Se dividirmos a renda média dos 10% mais ricos com os 50% da base, assim como fizemos com as taxas de riqueza, vemos que as regiões do norte da África e Oriente Médio, África Subsaariana e América Latina estão entre as mais desiguais.
Na América Latina, os 50% da base ganham 27 vezes menos do que os 10% do topo. Já no Brasil, os 50% da base têm renda média 29 vezes menor do que os 10% do topo.
Para Chancel, países que possuem sistemas de proteção social bem estabelecidos conseguiram conter a pobreza durante a crise da Covid-19, como ocorreu na Europa Ocidental.
— Políticas públicas importam. Políticas têm sido efetivas para atacar a pobreza e a desigualdade no passado e nós observamos um impacto positivo durante a crise da Covid-19 em certos países. Desigualdade e pobreza são escolhas políticas ao invés de restrições econômicas. Intervenção governamental é chave para atacar desigualdade e quando olhamos para diferentes regiões do mundo, algumas estão fazendo isso melhor que outras e isso é evidente quando olhamos para renda — disse.
Governos mais pobres
No relatório, os autores destacam que um fenômeno que se tem visto em termos de desigualdade é a redução da desigualdade de renda entre os países, mas o aumento dela no interior dos países.
Outro ponto que chama atenção é o empobrecimento dos governos. Segundo o relatório, nos últimos 40 anos, os países tornaram-se mais ricos, mas a parcela da riqueza pública vem diminuindo enquanto a do setor privado cresce.
Essa tendência foi intensificada pela pandemia, quando muitos governos contrataram débitos para financiar programas de auxílio e aumentaram sua dívida.
Chancel destaca que essa é uma questão que os governos terão de enfrentar no futuro próximo.
— O que os governos fizeram durante a crise da Covid-19 foi jogar para baixo do tapete quem vai pagar a conta e agora essa questão está aberta para as sociedades. As gerações mais jovens vão pagar esse débito no futuro? A inflação vai contribuir para pagar esse débito? — questiona.
Mulheres seguem recebendo menos
No recorte por gênero, o cenário de desigualdade persiste. A participação das mulheres na renda do trabalho global pouco avançou da década de 1990 até hoje.
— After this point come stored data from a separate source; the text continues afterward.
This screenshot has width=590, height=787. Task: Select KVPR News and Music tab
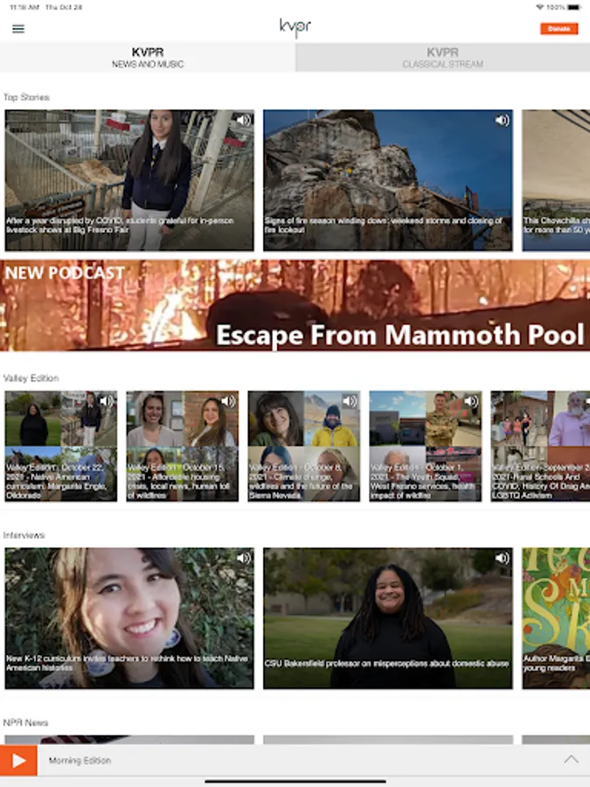click(x=148, y=57)
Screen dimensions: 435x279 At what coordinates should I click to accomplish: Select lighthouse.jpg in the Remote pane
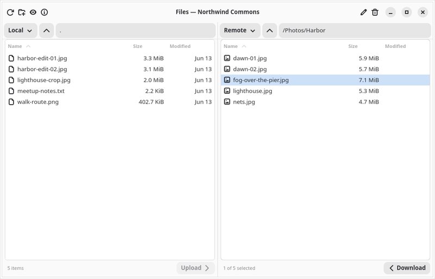tap(325, 91)
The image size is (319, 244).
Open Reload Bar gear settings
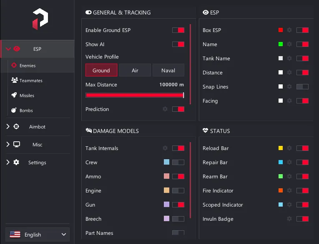pos(289,148)
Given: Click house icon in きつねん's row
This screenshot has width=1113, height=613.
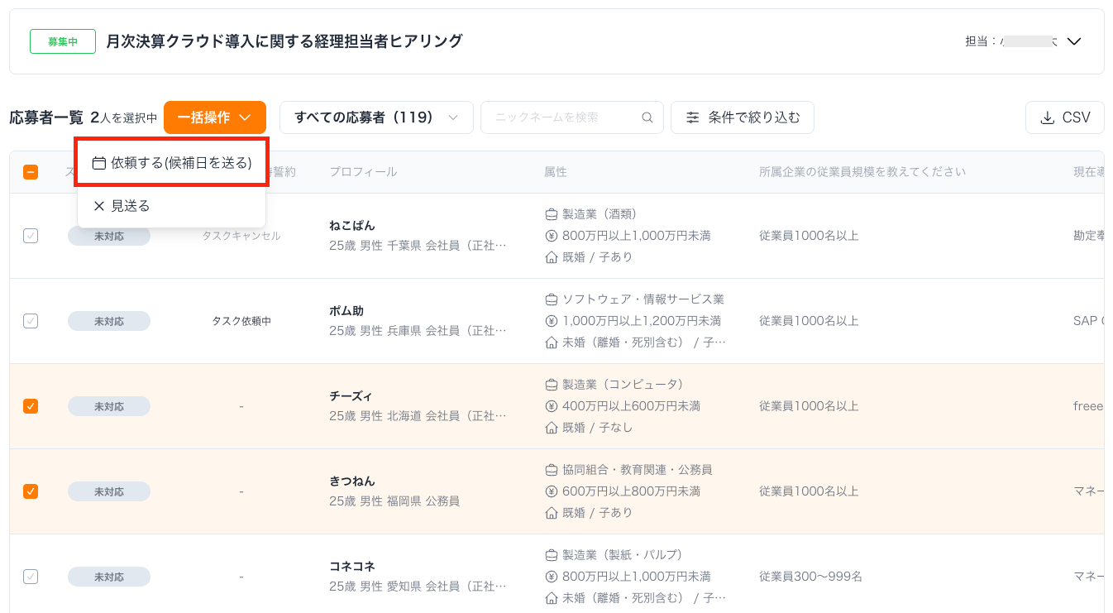Looking at the screenshot, I should coord(552,513).

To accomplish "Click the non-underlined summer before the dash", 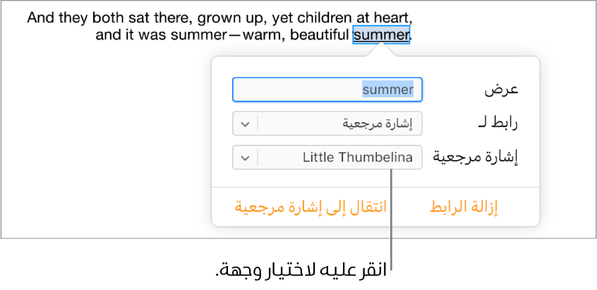I will click(198, 35).
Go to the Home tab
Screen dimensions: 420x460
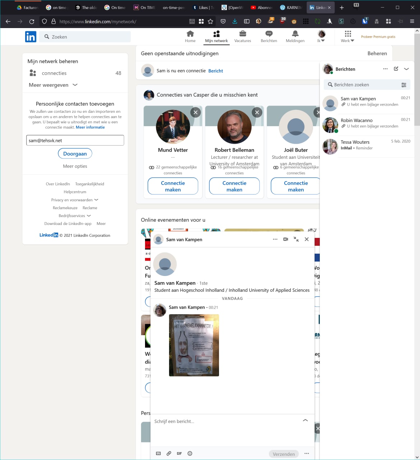coord(190,36)
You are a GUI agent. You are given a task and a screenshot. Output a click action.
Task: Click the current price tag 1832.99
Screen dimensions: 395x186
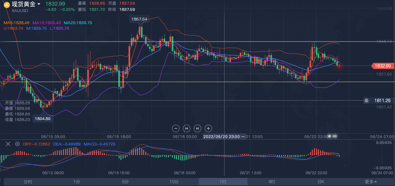pos(383,66)
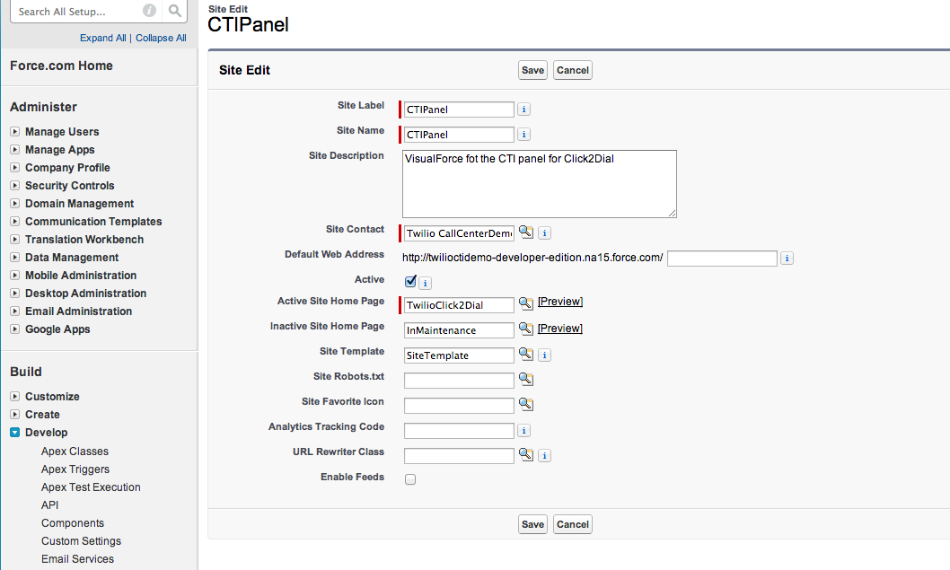Image resolution: width=950 pixels, height=570 pixels.
Task: Select Apex Classes in the sidebar
Action: 75,451
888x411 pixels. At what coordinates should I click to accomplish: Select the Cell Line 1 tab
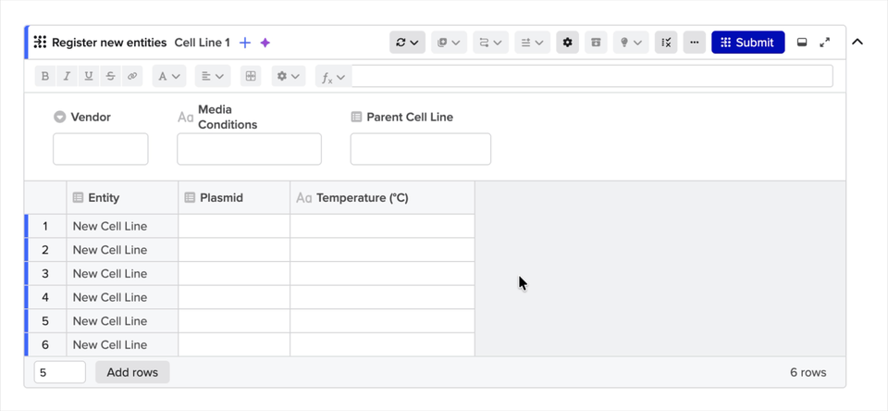coord(202,43)
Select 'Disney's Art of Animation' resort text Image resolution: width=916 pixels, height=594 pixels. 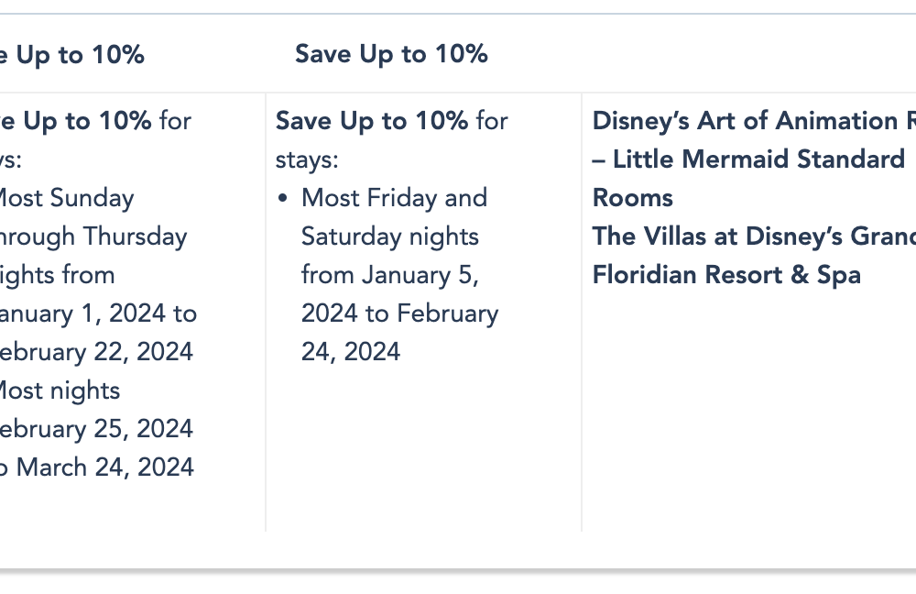[x=754, y=121]
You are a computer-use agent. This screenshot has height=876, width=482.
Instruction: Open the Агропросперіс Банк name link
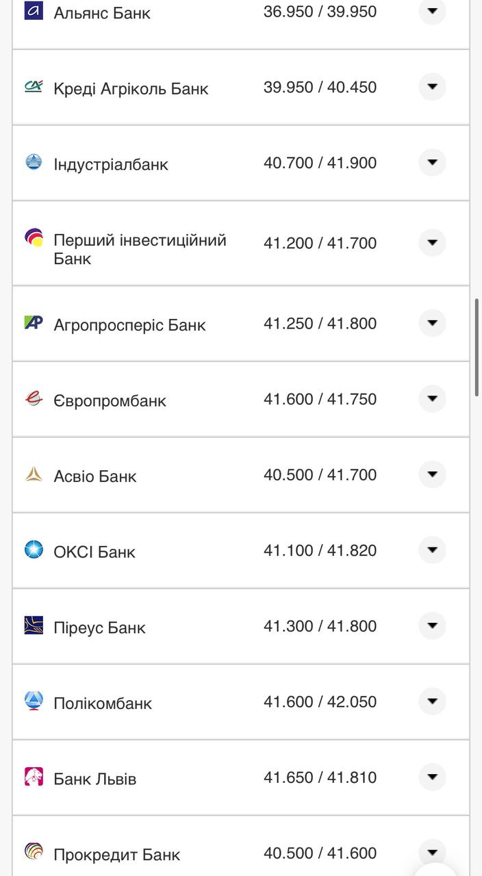pyautogui.click(x=129, y=325)
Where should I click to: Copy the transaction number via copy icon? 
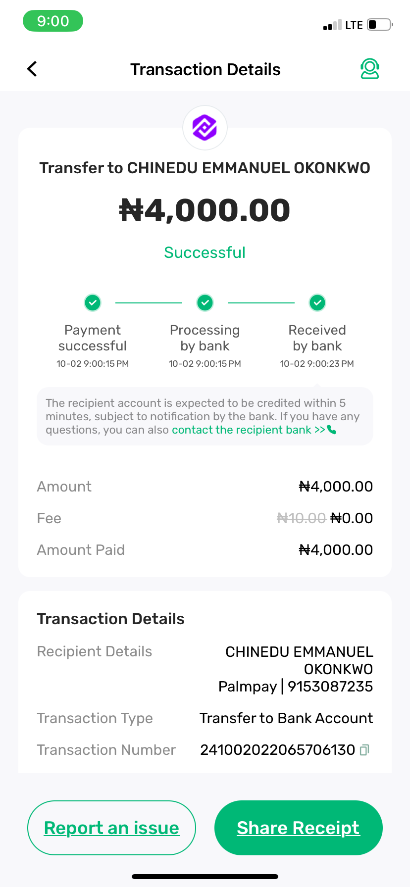coord(364,750)
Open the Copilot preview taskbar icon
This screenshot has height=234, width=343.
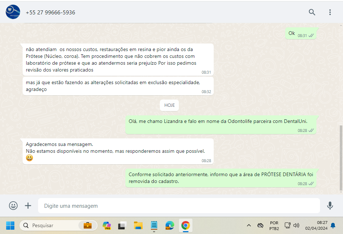click(x=107, y=225)
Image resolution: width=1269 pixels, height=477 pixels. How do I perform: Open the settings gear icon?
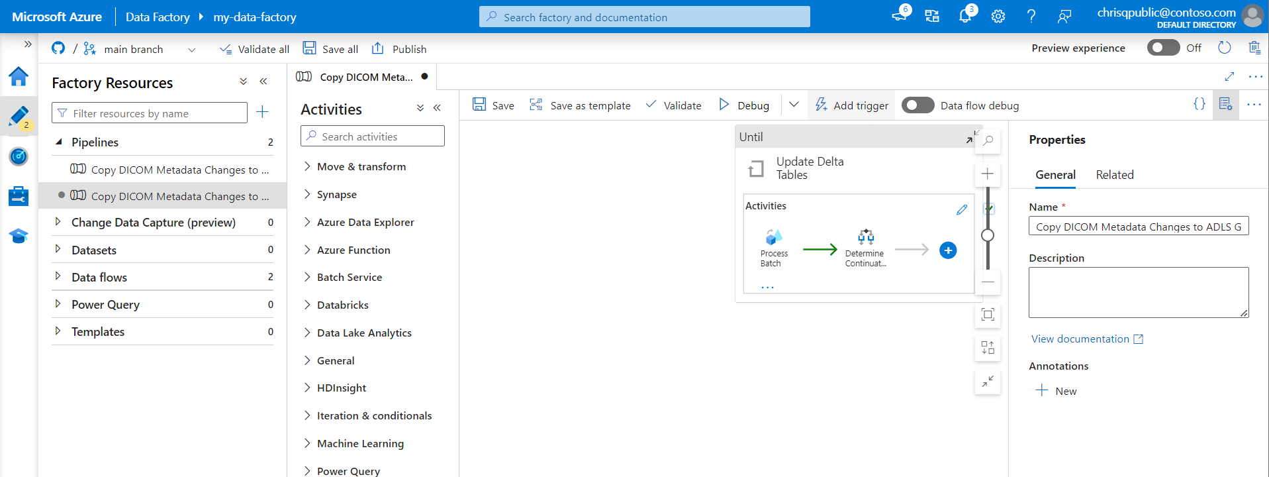(x=998, y=17)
Esse percentual se aproximava de 30% em 1990 e agora é de menos de 35%.
Os motivos da discrepância entre a participação de homens e mulheres já são conhecidos. Em geral, elas gastam mais tempo em atividades de trabalho não remunerado e, mesmo quando conseguem entrar no mercado formal, possuem rendimentos salariais menores.
O cenário vem mudando, ainda que a passos bem lentos. Um recorte que inclui Brasil, Costa Rica, Espanha, França e Estados Unidos mostra que em todos esses países ocorre um crescimento das mulheres no topo de suas distribuições salariais desde a década de 1990.
No Brasil, o percentual de mulheres brasileiras entre o grupo dos 10% mais bem assalariados cresceu de 24% em 1996 para cerca de 36% em 2018%.
Quando se olha o 1% dos mais bem assalariados, a participação das mulheres é menor, o que indica que ainda há um teto que não foi superado por elas. Vale destacar que a representação de mulheres no 1% aumentou mais rapidamente no Brasil e na Espanha do que nos Estados Unidos.
Chnacel destaca que o estudo fornece sinalizações sobre o caminho que a desigualdade global vem trilhando, além de oferecer sugestões para os governos lidarem com esse cenário, que foi intensificado pela pandemia.
— Um mundo desigual e com sociedades mais desiguais tem mais dificuldades para enfrentar situações como a crise da Covid-19. Há vários benefícios para se mover para uma sociedade mais igual e um deles é estar em uma melhor posição para enfrentar os desafios do século XXI — disse.